§ DESCRIPTION OF THE TASK: Update the lines of the material from the line with "Compétition (53, 60)" up to and including the line with "International (135, 157)" by replacing "Juridique" with "Legal", and leave everything else unchanged. Return only those lines.

☆ ☆ ☆ ☆

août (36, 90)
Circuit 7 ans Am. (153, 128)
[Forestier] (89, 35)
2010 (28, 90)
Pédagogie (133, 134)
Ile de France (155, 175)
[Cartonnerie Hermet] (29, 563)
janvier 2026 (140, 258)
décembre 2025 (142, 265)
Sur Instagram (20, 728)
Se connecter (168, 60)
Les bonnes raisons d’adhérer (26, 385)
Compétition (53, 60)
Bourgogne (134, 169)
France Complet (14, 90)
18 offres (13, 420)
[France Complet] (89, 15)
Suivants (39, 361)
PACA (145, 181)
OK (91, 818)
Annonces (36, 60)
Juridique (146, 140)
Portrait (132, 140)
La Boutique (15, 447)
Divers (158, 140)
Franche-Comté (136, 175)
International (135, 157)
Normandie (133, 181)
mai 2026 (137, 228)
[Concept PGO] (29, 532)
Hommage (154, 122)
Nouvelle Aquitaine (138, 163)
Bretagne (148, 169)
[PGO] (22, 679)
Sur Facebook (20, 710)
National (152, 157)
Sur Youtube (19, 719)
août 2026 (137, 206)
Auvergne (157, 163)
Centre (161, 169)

☆ ☆ ☆ ☆

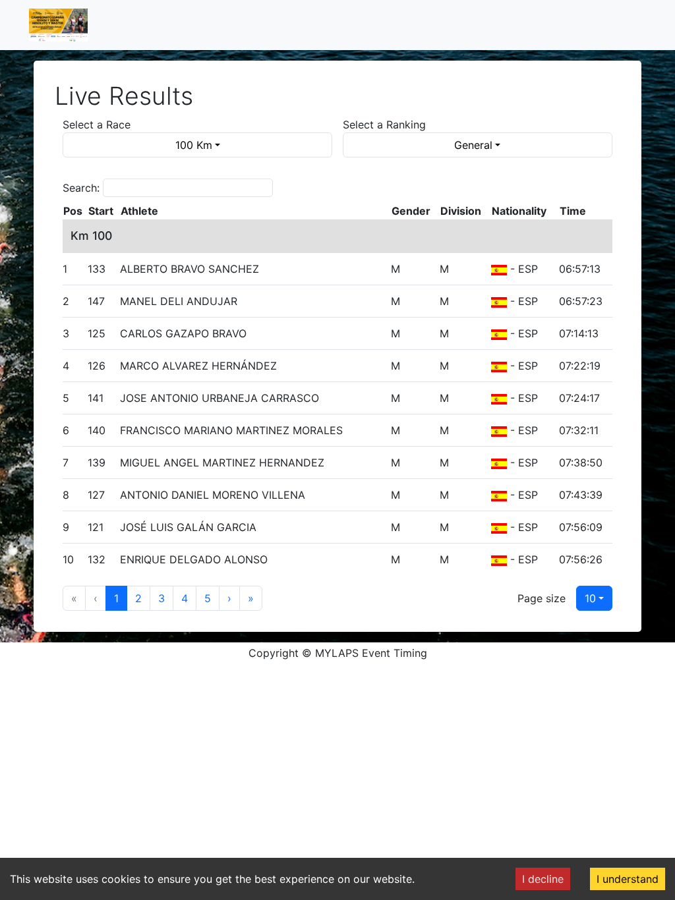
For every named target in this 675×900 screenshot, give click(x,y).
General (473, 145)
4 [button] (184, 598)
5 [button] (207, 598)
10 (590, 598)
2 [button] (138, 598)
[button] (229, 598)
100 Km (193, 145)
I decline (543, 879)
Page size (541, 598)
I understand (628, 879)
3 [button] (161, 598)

☆ ☆ ☆ ☆

§ TASK RESULT:
Compétition (53, 60)
Bourgogne (134, 169)
France Complet (14, 90)
18 offres (13, 420)
[France Complet] (89, 15)
Suivants (39, 361)
PACA (145, 181)
OK (91, 818)
Annonces (36, 60)
Legal (146, 140)
Portrait (132, 140)
La Boutique (15, 447)
Divers (158, 140)
Franche-Comté (136, 175)
International (135, 157)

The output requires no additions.